● **Ziel der Aufgabe**
Beantworte zum Bericht über den Weggang von Alexander Sake diese Fragen:
1. In welcher Stadt wird Alexander Sake künftig seinen Lebensmittelpunkt haben?
2. Von welcher Firma nimmt er ein Angebot wahr?
3. Wer ist Vereinsvorsitzender der TSG?

● **Lesetext**
____
Handball-Landesligist TSG Harsewinkel hat einen personellen Rückschlag zu verkraften: Rückraumspieler Alexander Sake verlässt Harsewinkel aus beruflichen Gründen und wird ab sofort seinen Lebensmittelpunkt in Berlin haben.
Der 23-Jährige, der insbesondere bei den weilblichen TSG-Fans zum Publikumsliebling avancierte, nimmt ein Angebot der Firma Siemens wahr. "Alex wird uns als Spieler und als Mensch fehlen. Sein Weggang ist auch für den ganzen Verein ein schwerer Verlust, weil er immer ein Herz für die Jugend hatte", sagt TSG-Vereinsvorsitzender Burkhard Schlee-Borren. Sportlich werden den Zuschauern vom "Hochgeschwindigkeitsspieler" gerade sein extrem schneller "Wackler" und seine vielen Tempogegenstöße in Erinnerung bleiben.
"Wir hoffen, dass sich Alex` berufliche und auch sportliche Ziele erfüllen. Allerdings freuen wir uns auch auf ein baldiges Wiedersehen in Harsewinkel", gibt Schlee-Borren dem langjährigen TSGer die besten Wünsche mit auf den Weg in die Hauptstadt.
____
[Datensatzeinträge]

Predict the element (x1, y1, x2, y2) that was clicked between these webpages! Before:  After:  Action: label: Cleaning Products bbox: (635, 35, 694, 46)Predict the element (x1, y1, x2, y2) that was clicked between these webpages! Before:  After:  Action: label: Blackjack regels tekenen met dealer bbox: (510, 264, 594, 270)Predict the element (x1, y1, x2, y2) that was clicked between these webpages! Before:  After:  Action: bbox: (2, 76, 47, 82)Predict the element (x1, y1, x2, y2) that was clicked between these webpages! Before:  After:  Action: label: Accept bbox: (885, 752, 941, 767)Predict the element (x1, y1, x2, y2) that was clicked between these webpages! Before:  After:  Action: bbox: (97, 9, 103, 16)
____
● **Bearbeitete Aufgabe**
1. In Berlin.
2. Von der Firma Siemens.
3. Burkhard Schlee-Borren.